Now, one could look at these traits and view them all negatively.
For all the people who are shaking their heads at this point, I
will also say that
we Iranians have an acute perceptiveness
that aids our wily aims but also make us very sensitive human
beings.
Sure, we know that taarof covers our bases socially and
professionally, but we also realize that the extra invitation after
it's been declined and the extended hellos and goodbyes make
a person smile, at the very least. Experience tells us to say thank
you for one thing on more than one occasion, because it's
a good way to get favors in the future but also because it clearly
communicates gratitude, and when we ask for those favors we will
hang out, drink tea, and talk for a while before bringing up the
other reason why we are visiting.
If we have messed up something,
we will fix the problem before we confront the person that is affected
and apologize anyway, and if we go above and beyond expectations
and do something nice, we don't sit around waiting for a
word of thanks. Finally, if the shit ever hits the fan for you,
we're great to talk to, because we are too polite to say
or act like we don't want to hear about it.

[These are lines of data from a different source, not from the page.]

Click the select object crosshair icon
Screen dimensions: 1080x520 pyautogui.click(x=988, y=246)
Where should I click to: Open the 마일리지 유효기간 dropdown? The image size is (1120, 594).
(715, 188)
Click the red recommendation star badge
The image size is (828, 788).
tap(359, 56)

Many people throughout history, Iranian and otherwise, have exhibited
Iranian personality traits: first and foremost, there was Cyrus
the Great. In order
to consolidate power and/or achieve his imperial goals, he knew that he would
have to kick ass on one hand and pat it on the other. So, after he'd
crush a nation's army, he'd walk into the capital city all smiles,
pray to some random god, and free some oppressed people. This model, known
as "being a smooth-ass Iranian", was used successfully by many great
leaders of empire, although some people got the formula wrong recently (but
I won't get political here; I'll stick to the subject).
Other people who have employed the Iranian model to varying degrees
are Bill Clinton (although we should do a DNA test to make sure
he's really not one of us for real), Machiavelli, countless
women, Fantastic Mr. Fox, and Austin Powers. Whether or not these
characters are good, evil, or smart (which they all are) is irrelevant.

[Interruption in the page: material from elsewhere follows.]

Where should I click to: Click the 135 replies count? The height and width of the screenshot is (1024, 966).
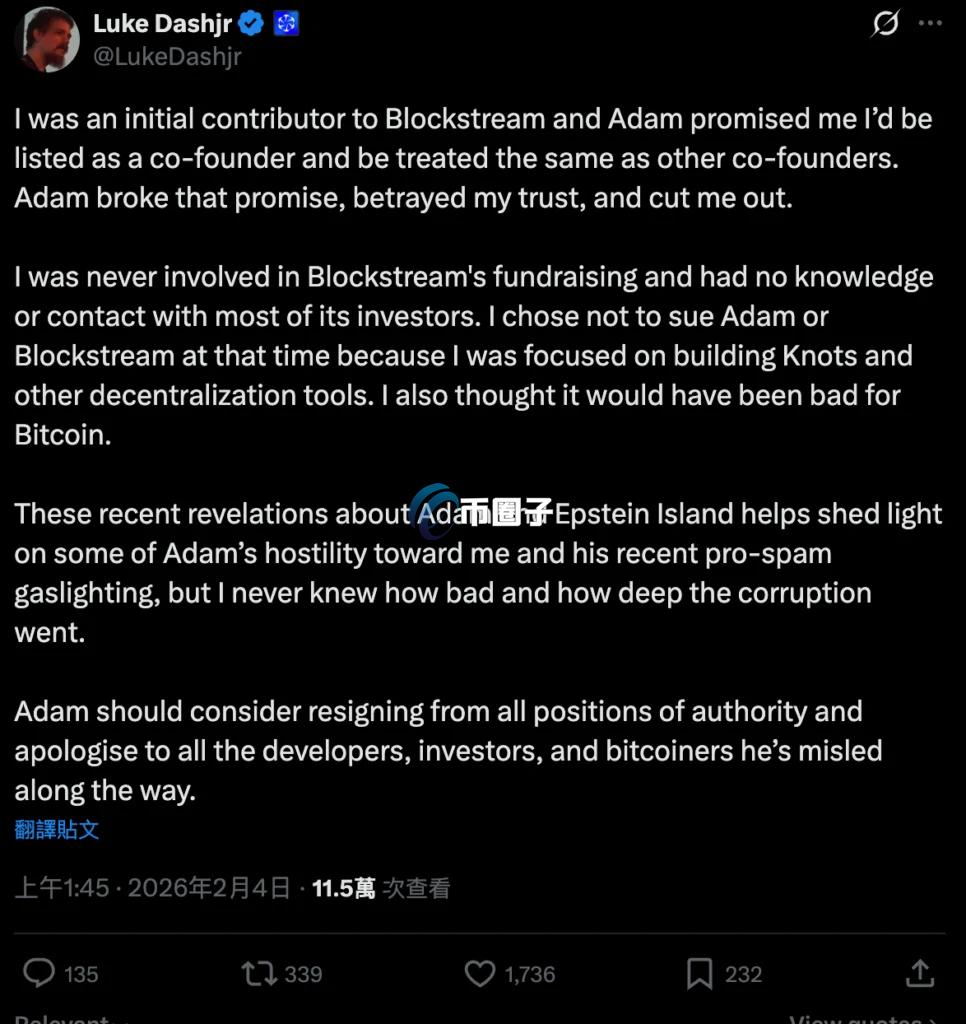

What links them all together is their shared aptitude
for always having an answer to a question, for knowing what someone
else is going to do before they do it (and for reacting without
hesitation if something else happens), for realizing that the
front door is not the only way inside,
and
finally, for not looking like a hustler while pulling it all
off.
On a patriotic note, we Iranians possess the wisdom
that accrues from a memory as long as our existence, of having
been victorious and defeated, open and intolerant, nihilistic and
impassioned, lively and stagnant... Our history is much like the
long life of a human being, and there is much to learn about life
and history just by looking at the past few thousand years on the
Iranian plateau and beyond.
We have a knowledge that comes simply
from seeing things happen over and over again, the knowledge of
human experience. That conventional wisdom, coupled with countless
ways in which we wear it out, is precisely what makes us so cool,
and that's why the men and women of the rest of the world
sweat the "mystery in our eyes" so hard and we get laid
a lot. More power to us. American/FOB Glossary
* Taarof: It's very difficult to translate into English, but 'insistent
politeness' is what comes to mind immediately.
* For those who aren't up on American slang, "sweating" something
is akin to really liking it/being into it.